Considerations for Multiphoton Suppression.
Multiphoton suppression involves using an inhibitory or suppressive opsin (one that hyperpolarizes a cell) instead of an activating one to prevent a cell from firing. Multiphoton suppression employs many of the same concerns as multiphoton activation. Concerns around spectrum, photocurrents, imaging compatibility, and toxicity requirements are all very similar between activating and suppressing opsins.
The primary difference is in the requirements for kinetics, whereas activation requires a fast off kinetic to prevent doublets; suppressing opsins have no such constraints.
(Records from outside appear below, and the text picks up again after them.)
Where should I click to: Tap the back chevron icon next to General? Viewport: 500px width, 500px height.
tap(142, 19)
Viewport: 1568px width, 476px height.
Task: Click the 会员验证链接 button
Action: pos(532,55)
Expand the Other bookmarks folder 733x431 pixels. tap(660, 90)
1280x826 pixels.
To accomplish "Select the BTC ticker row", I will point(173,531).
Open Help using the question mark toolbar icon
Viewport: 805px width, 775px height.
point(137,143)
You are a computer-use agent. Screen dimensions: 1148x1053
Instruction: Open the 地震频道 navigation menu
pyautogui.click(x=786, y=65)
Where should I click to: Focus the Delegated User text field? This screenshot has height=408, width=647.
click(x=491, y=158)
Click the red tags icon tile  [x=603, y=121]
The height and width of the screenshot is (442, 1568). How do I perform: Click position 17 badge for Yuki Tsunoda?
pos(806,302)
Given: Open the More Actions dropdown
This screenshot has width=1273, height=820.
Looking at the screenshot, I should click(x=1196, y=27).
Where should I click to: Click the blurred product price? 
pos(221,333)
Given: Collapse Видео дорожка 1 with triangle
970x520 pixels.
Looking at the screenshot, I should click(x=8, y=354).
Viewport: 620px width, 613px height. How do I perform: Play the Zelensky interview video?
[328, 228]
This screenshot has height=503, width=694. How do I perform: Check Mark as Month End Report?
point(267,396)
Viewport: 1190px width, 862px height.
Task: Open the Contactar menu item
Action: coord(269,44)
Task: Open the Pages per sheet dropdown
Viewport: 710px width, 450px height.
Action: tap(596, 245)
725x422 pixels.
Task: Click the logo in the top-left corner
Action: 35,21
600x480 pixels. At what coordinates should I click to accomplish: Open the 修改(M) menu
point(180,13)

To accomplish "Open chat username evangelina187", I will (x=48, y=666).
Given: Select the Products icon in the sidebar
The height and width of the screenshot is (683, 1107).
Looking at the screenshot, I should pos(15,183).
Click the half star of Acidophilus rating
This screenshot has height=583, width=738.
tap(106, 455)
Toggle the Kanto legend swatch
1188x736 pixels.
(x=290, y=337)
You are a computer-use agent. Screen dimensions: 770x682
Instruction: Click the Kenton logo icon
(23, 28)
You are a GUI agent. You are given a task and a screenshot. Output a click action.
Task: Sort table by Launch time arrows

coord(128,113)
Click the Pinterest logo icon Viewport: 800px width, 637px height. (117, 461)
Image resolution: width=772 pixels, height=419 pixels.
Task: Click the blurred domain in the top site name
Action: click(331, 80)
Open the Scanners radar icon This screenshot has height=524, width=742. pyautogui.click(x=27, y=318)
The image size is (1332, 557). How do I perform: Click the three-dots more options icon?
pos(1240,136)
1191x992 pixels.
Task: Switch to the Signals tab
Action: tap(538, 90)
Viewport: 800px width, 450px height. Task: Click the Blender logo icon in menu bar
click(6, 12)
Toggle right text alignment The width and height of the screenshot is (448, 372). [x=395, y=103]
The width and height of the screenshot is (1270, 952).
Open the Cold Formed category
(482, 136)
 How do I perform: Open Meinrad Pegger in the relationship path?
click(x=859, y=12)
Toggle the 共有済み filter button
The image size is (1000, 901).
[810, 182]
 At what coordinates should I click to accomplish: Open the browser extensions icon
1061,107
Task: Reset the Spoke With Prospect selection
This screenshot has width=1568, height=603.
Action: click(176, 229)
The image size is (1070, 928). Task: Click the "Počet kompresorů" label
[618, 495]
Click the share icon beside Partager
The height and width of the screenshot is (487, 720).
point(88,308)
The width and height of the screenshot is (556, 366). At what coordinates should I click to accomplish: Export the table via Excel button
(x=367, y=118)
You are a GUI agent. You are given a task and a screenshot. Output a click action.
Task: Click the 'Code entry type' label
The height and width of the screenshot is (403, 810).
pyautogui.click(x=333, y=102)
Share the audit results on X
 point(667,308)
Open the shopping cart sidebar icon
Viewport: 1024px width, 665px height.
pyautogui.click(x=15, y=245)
In fact, slower off kinetics can be helpful, as they allow discontinuous (aka duty cycled) light to achieve continuous inhibition. Similarly, as it is rare to know the precise timing of a naturally occurring spike, there is a diminished need for a fast on kinetic, but this comes at the cost of needing to suppress activity for a long duration. With increased photostimulation durations come increased hazards of heat buildup, and corruption from optical artifacts. Furthermore, opsins that desensitize to two-photon stimulation, i.e., have a high peak current but a lower sustained current, such as iC++ [11], are disadvantaged as the peak current contributes less to the overall suppression of activity.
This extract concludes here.